**ASSIGNMENT:** Each line in the listing below that contains "agent" should be returned.

**MATERIAL PROVIDED:**

= = =

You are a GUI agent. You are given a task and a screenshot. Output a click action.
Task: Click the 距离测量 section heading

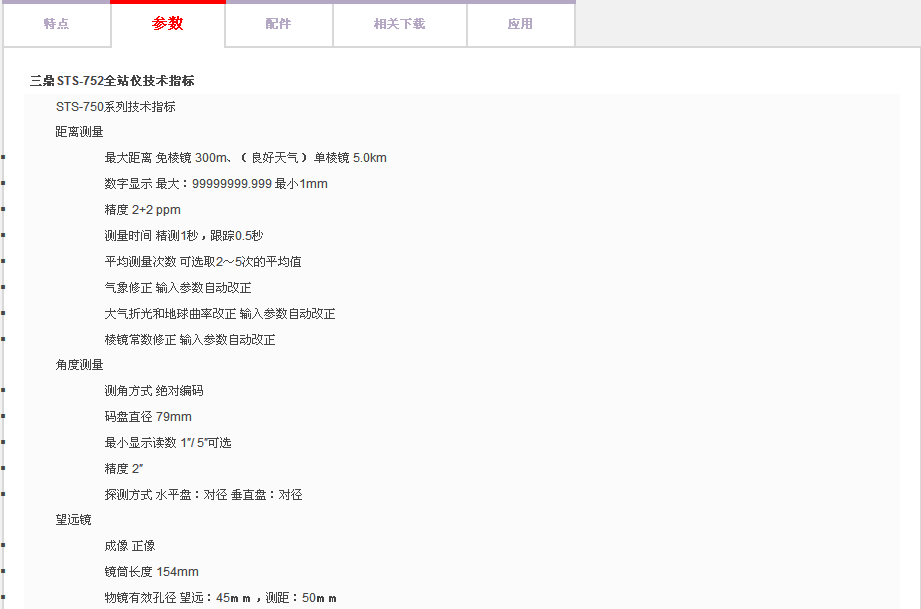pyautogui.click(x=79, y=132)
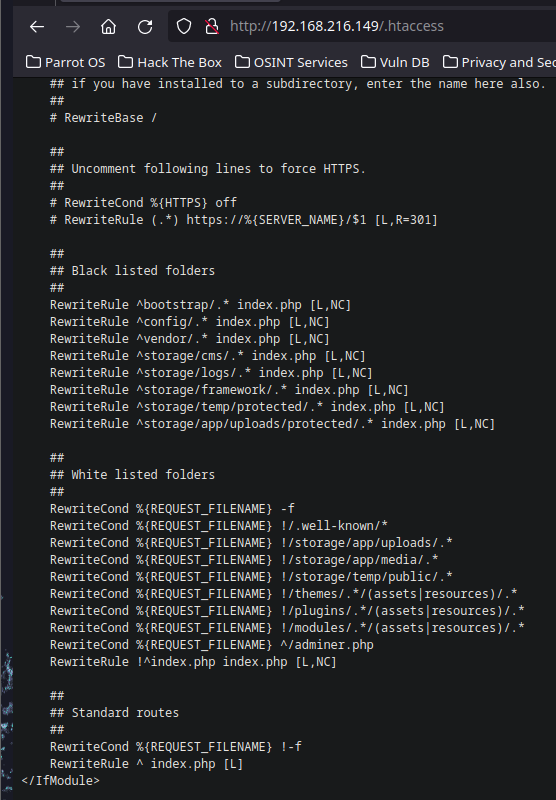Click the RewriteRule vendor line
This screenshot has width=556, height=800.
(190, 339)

= = =

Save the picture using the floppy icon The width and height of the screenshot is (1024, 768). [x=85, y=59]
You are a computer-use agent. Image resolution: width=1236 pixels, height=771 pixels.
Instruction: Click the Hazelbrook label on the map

= = =

**WRITTEN ANSWER:**
You are a GUI agent. You are given a task and a screenshot. Output a click action.
You are a computer-use agent. Image resolution: width=1236 pixels, height=771 pixels.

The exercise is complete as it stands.